I thought I’d share just a few images from the books that may show up in my closet this year… (seriously, it was so hard to limit myself here!)
1940’s Fashion: The Definitive Sourcebook
Model Ruth Conklin in Dior dresses, shot by Nina Leen for Time & Life magazines, September 1947
Oh my, those necklines… a little scandalous for the forties, no? And I’m loving it. I’d wear the heck out of these dresses today (if my figure could do them any justice LOL)!
Those sleeves on the leftmost dress kill me. And the little flowy crop top on the rightmost dress — I’ve never noticed those in 1940s fashion until this book!
How romantic are these dresses? My favorite is the yellow, with the crossed back. Interesting that you still have a quintessential ’40s style in the black, with some very ’50s looks in the other gowns.

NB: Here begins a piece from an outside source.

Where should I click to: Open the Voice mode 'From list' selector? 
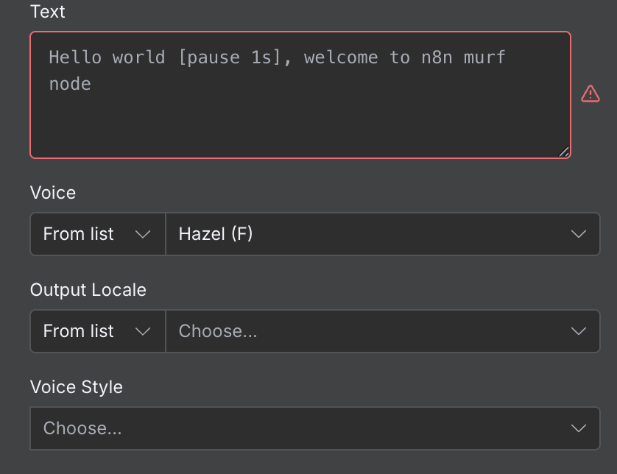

“A model sheet with swatches for a brown and green plaid Dupont Rayon skirt suit. Fashion Frocks Inc., c. 1943” from page 112.
Is this not the perfect ensemble? I have an affinity for plaid (just open my wardrobe and you’ll immediately see) and while I’m trying my best to take a break from plaids and patterns this year, I may just have to take on this outfit…
The little bows at the waist make it particularly charming, don’t you think?
Blueprints of Fashion: Home Sewing Patterns of the 1940s
Part of why I like this book in particular so much is that it has a huge history section full of fashion changes and why they happened. This is particular important during the period of World War II, when things like fabric rationing greatly influenced the turn of fashion. It also describes the industry of home sewing during the 1940s!
Blueprints of Fashion includes sections for every article of clothing — dresses, suits, blouses, even sportswear and lingerie — and also has areas set aside for accessories, costumes (like for Halloween!), men, and even needlework!
Sorry for the multicolor accents that my scanner added to this one! The book describes what was essential in work clothes like this, and talks about uniforms for women working in fields and factories during the war based on USDA specifications.
Of course we think of things like range of motion, coolness, and safety, but it was fascinating to learn that an official requirement for women’s work uniforms was attractiveness.
Unfortunately this book was particularly difficult to scan, but I really love the simplicity of these two. They each have just enough detail — color blocking on the left, and a little peplum and scallops on the right.
I don’t own any two piece sets like this, but this is my favorite type of suit (can you tell, since I posted the similar plaid one above?). Not that the traditional style suits aren’t lovely, but I think these — without a collar or even a need for a blouse, and especially those that have short sleeves like the red ensemble — are particular wearable.
I love the ingenuity and resourcefulness behind remaking clothing. Though during the forties it was often a necessity due to rationing, the results are still super attractive. Can you imagine buying a pattern that just tells you have to add on to or alter your current clothing?
That’s it for now, though I’m sure you’ll see the return of these books as I find more that I love in them (which is basically, well, everything). 1940s Fashion definitely seems rather “high fashion” while Blueprints of Fashion is more for the every day woman. I love them both because they compliment each other so well, and I can pick and choose my favorites!
What’s your favorite inspiration above?